# BB30 Crankset with Standard BB Shell



## CHL (Jun 24, 2005)

Hi Guys:

Have any of you attempted to install a BB30 crankset on a frame that has a standard width bottom bracket shell? 

I was wondering, would it be possible to use the Zipp bearings for the Vuma Quad in conjunction with a mountain bike length BB30 spindle to install a Cannondale BB30 crankset.

Thanks,
CHL


----------



## stwok (Mar 15, 2007)

Send an email to Zipp's tech guys. They usually get back to you within day!

Let us know how it works out!


----------



## STARNUT (Jun 19, 2005)

nope.........been there done that.
There are a few thing preventing you from doing it. One is the spindle from cannondale the 104s and 103s are to narrow and will not fit the 68/73 shell with the Vuma bearings. Further, if you look at all the SI spindles there is a little raised "bump" that is slightly smaller (think 0.0020") size of the cannondales bearing ID size. The Vuma spindle (and ID of the bearing) is about 0.0030" to 0.0040" smaller than the cannondale.

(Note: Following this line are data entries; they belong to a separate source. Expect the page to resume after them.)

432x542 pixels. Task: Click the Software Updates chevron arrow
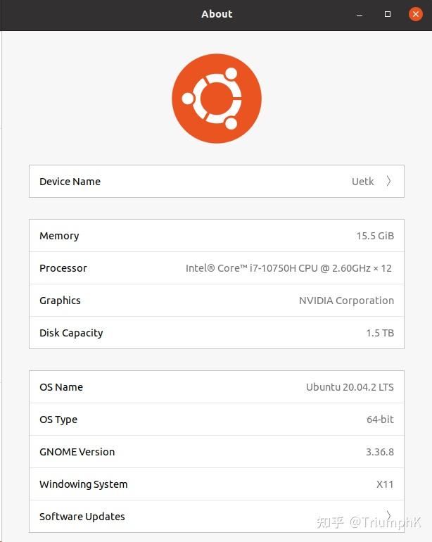pyautogui.click(x=388, y=516)
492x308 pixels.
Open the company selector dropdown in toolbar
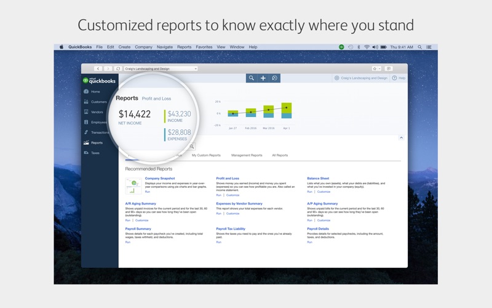pos(161,68)
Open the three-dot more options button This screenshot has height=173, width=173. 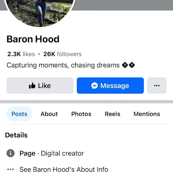(157, 86)
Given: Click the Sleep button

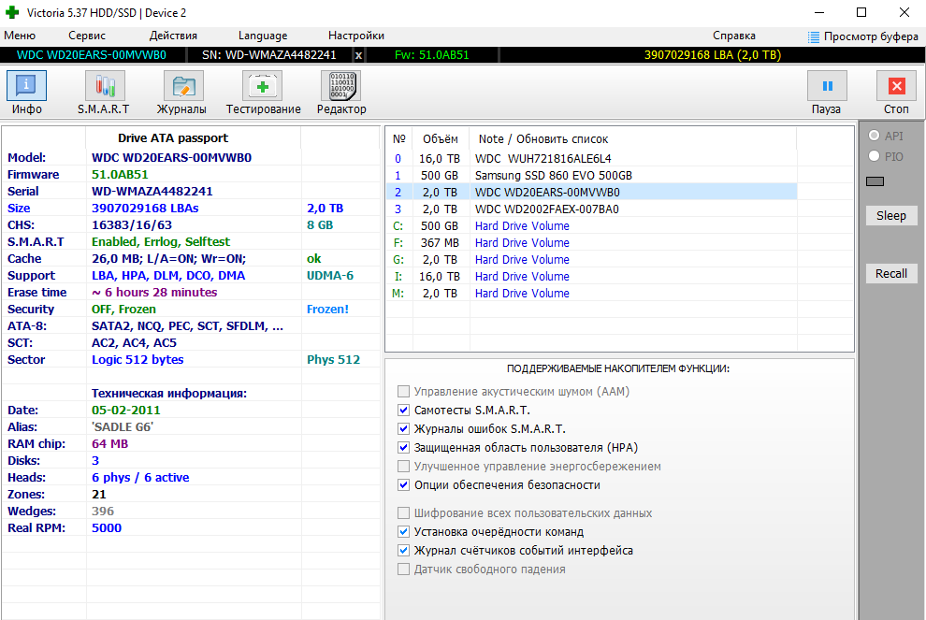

So the spindle are to short or to long if you get the MTN one and the bearing IDs from the BBs are different sizes......................

















However..................................it can be done. I have a CAAD9 68 shelled frame with hollowgrams on it right now.  

Starnut


----------



## bikerbrian (Oct 20, 2004)

STARNUT said:


> However..................................it can be done. I have a CAAD9 68 shelled frame with hollowgrams on it right now.
> 
> Starnut


Pics or it doesn't exist!


----------



## STARNUT (Jun 19, 2005)

I know someone would say that  


























this is a "prototype" as it does use the Zipp BB but............thats about the only think that is stock. In other words...........you can not just go buy a Zipp BB and a Cannondale spindle and plug and play. What mountain bike length are you talking about? There are 3 122, 128, and 132 or 33 I can't recall. The spindle in this bike is not "stock". It's a modified cannondale spindle. Further, the "magic" size is no longer produced by cannondale..................... at least at the moment

Starnut


----------



## bikerbrian (Oct 20, 2004)

STARNUT said:


> I know someone would say that



I'm just really interested because I have a BB30 SRM and I'd like to find a way to use it with any frame. Not that I have these plans at the moment but it's always nice to have options and a caad9 could be in my future. MMMM....all aluminum makes me happy


----------